• **WORK ITEM**
The required answer is a copy of each line in the entries below that includes "computer".

┄┄┄┄┄┄┄┄┄┄┄┄┄┄┄┄┄┄┄┄

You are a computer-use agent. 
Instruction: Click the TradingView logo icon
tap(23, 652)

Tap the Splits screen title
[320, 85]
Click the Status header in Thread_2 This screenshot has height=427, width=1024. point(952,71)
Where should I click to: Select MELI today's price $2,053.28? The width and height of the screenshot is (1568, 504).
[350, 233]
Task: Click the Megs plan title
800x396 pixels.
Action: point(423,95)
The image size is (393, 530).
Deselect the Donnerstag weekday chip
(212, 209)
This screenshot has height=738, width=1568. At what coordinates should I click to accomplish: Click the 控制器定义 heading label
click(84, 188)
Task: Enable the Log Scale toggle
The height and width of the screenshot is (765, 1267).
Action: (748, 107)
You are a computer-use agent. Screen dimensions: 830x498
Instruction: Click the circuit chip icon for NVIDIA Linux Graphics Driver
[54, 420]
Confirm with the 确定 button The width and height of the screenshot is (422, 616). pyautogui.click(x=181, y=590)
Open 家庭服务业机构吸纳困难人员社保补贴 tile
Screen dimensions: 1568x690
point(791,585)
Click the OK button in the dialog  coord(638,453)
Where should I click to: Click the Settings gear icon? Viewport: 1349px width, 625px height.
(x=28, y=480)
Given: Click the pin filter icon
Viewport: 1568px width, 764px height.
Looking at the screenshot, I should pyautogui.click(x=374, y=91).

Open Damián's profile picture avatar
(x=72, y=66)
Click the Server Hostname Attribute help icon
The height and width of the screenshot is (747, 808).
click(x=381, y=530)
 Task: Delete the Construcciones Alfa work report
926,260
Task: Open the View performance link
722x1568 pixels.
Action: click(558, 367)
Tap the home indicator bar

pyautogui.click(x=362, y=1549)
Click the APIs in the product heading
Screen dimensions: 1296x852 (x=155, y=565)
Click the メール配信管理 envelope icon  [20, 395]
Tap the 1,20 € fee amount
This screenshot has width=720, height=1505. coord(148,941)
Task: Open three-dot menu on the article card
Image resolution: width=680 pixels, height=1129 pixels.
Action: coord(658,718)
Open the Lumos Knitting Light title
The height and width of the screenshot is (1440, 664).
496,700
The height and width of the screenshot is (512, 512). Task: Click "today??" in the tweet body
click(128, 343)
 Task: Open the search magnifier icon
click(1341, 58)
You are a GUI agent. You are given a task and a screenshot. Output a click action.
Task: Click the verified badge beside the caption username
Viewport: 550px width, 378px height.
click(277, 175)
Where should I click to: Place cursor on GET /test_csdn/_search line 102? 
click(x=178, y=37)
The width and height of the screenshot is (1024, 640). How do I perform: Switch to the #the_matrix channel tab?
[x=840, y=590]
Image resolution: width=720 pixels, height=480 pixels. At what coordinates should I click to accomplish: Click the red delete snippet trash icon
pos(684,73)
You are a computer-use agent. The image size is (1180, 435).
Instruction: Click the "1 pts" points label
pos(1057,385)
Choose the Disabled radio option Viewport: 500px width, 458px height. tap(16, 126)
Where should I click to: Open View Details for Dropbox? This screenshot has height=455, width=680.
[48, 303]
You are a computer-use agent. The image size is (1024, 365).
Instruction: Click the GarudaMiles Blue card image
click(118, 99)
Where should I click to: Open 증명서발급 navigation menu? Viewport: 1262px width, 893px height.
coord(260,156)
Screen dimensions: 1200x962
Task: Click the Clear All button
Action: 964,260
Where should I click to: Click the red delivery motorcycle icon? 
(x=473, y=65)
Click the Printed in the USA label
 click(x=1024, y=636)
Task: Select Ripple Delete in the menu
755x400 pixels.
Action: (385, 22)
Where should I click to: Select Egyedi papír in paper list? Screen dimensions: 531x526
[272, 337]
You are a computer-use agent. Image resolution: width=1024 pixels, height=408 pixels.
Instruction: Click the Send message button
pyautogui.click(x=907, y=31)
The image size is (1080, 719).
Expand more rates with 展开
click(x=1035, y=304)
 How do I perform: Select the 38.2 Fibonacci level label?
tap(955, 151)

┄┄┄┄┄┄┄┄┄┄┄┄┄┄┄┄┄┄┄┄

• **PROBLEM SOLUTION**
You are a computer-use agent. 
You are a computer-use agent. Screen dimensions: 830x498
You are a computer-use agent. The image size is (1180, 435).
You are a computer-use agent. The image size is (1024, 365).
You are a computer-use agent. Image resolution: width=1024 pixels, height=408 pixels.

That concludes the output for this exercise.